Haushaltslagebericht in Rotenburg gibt Anlass für künftige neue Debatten

Keine Ruhe um Kita-Gebühren

Rotenburg. Einen Zwischenbericht zur finanziellen Lage der Stadt Rotenburg wurde den Stadtverordneten vorgelegt. Mit guten und mit schlechten Nachrichten. Das Gute zuerst: Der Schuldenabbaupfad, den die Schutzschirmkommune Rotenburg mit dem Land vereinbart hat, wird laut Prognose eingehalten.

Das ist offenbar nicht zuletzt dem Umstand zu verdanken, dass die Stadtverordneten in diesem Jahr die Eigenkapitalverzinsung der Stadtwerke um einen halben Prozentpunkt erhöht hatten. Was damals als „Puffer“ für den Haushalt bezeichnet worden war, wird jetzt schon benötigt.

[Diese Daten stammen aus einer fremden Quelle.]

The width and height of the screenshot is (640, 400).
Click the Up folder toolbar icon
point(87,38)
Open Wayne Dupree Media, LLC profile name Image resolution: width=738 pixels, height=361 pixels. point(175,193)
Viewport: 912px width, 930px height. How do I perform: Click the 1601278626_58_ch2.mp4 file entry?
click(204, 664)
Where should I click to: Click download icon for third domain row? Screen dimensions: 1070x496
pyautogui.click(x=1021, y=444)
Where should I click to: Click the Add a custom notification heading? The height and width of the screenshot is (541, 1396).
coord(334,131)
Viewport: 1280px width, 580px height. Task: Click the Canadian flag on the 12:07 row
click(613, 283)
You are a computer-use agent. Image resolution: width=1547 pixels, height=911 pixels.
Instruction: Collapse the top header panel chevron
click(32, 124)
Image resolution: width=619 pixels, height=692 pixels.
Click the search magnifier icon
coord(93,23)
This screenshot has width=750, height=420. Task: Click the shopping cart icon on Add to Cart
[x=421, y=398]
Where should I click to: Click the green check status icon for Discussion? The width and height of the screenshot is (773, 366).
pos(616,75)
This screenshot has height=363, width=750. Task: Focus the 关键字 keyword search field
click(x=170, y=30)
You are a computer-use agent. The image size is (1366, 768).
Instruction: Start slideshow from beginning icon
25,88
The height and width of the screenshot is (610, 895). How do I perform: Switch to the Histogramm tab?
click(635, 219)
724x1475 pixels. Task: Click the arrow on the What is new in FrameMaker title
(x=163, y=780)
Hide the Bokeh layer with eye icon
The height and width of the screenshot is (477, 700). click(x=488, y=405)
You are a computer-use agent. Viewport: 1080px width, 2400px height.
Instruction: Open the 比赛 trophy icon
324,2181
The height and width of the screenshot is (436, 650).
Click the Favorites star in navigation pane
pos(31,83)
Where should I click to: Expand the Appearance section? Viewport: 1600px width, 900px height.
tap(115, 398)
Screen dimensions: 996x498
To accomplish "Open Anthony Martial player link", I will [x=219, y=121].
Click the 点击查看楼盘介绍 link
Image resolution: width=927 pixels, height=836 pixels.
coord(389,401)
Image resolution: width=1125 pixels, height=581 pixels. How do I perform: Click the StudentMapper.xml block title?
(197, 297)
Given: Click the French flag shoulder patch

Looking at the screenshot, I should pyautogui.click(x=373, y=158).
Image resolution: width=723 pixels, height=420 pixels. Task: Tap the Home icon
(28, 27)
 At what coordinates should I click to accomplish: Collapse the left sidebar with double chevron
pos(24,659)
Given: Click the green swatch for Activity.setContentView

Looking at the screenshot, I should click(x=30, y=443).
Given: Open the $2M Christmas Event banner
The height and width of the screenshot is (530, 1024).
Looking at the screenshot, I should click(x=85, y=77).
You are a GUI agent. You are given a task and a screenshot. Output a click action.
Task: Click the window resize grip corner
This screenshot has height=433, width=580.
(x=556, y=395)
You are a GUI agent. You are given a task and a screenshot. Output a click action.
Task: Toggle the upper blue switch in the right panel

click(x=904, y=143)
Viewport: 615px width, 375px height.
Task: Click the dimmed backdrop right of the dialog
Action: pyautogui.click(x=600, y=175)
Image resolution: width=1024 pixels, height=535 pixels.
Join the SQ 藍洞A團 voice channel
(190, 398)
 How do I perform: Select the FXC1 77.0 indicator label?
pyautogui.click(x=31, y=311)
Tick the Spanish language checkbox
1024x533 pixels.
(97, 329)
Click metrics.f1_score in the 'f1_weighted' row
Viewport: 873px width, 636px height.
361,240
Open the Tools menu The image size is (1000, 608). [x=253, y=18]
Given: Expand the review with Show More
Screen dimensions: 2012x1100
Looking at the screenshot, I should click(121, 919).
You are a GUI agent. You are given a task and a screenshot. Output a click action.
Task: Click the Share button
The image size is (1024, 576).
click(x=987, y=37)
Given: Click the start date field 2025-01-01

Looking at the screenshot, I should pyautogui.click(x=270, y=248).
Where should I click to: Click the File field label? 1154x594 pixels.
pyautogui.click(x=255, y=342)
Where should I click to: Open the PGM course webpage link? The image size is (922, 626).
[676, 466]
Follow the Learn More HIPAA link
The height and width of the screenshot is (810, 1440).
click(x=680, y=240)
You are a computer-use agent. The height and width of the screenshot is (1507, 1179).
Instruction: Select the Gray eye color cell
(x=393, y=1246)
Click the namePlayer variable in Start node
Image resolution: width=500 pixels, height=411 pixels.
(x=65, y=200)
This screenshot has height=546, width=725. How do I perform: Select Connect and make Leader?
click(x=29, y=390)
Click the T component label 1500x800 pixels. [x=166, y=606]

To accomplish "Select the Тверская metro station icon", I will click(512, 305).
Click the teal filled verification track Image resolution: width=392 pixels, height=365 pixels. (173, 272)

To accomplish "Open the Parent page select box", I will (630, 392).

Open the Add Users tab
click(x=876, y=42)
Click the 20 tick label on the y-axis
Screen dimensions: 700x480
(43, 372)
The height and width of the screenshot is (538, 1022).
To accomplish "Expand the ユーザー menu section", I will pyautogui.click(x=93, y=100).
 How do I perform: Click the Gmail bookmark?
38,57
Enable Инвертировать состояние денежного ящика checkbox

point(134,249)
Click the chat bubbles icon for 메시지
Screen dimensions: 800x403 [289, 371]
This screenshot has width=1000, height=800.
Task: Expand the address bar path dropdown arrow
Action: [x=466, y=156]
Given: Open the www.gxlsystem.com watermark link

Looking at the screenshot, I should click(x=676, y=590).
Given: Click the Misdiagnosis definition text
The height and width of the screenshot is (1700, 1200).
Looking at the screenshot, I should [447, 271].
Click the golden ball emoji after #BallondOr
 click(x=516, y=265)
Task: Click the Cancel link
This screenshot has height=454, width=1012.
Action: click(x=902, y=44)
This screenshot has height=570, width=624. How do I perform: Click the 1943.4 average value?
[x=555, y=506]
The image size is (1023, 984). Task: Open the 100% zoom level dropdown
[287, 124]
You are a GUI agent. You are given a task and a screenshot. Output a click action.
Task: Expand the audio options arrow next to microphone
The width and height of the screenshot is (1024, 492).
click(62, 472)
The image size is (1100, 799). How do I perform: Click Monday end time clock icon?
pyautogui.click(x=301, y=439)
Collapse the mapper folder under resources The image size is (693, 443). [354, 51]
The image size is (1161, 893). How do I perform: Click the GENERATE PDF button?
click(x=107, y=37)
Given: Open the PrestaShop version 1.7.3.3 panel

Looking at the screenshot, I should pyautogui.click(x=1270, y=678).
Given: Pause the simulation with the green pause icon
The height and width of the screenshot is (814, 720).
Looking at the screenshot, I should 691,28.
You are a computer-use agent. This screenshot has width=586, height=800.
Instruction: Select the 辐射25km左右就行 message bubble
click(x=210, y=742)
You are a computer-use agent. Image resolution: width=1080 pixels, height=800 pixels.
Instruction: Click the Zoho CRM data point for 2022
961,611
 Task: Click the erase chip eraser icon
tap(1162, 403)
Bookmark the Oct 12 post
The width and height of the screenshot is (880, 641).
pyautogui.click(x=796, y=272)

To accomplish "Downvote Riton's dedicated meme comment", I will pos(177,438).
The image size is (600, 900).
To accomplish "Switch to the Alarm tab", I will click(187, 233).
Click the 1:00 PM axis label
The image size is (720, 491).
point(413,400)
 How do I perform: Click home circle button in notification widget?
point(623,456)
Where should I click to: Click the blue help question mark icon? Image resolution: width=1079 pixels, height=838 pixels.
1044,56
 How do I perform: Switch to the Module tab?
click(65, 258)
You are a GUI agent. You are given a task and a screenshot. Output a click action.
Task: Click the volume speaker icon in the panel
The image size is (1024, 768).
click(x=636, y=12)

Die Sorgenkinder: Die Gewerbesteuer fällt um etwa 280 000 Euro geringer aus als erwartet – ein Ausfall von fast 18 Prozent. Allerdings soll es laut Lagebericht vermutlich Zahlungen aus dem Finanzausgleich geben, die diese Summe fast ausgleichen.

Loch kann größer werden

Die Elternbeiträge in den Kindertagesstätten liegen um 68 000 Euro niedriger als kalkuliert. Das Loch könnte noch wachsen, wenn sich eine ähnliche Entwicklung bei den Kitas anderer Träger bestätigt. Hier steht also die nächste Debatte um die Kita-Finanzierung bevor. Bürgermeister Christian Grunwald stellte klar: Egal welches Modell zur Kita-Finanzierung gewählt wird, eine Gebührenreduzierung sei nicht möglich.

Dass geredet werden muss, betonte auch CDU-Fraktionschef Jonas Rudolph. Dass die Randzeiten, die bei der Kinderbetreuung von Eltern zusätzlich gebucht und bezahlt werden müssen, nicht nachgefragt werden, sei eine Schwäche der Gebührensatzung. Darüber müsse gesprochen werden.

Rudolph schlug eine Gesprächsrunde von Fraktionsvorständen, Stadtverordnetenvorsteher und Verwaltung vor, um über alle Möglichkeiten „ohne Denkverbote“ zu diskutieren. Bürgermeister Grunwald wies auf den Familienbeirat der Stadt hin, der ebenfalls eingebunden werden müsse. Ziel sei, weiterhin eine qualitativ hochwertige Kinderbetreuung zu einem angemessenen Preis zu gewährleisten.

SPD-Sprecher Wolfgang Willing erklärte, seine Fraktion habe ein eigenes Gebührenmodell entwickelt, das demnächst im Sozialausschuss diskutiert werden solle.

Der Bürgermeister unterstrich: Die Haushaltsplanung sei konservativ und eng gestrickt, um die Bürger nicht unnötig zu belasten.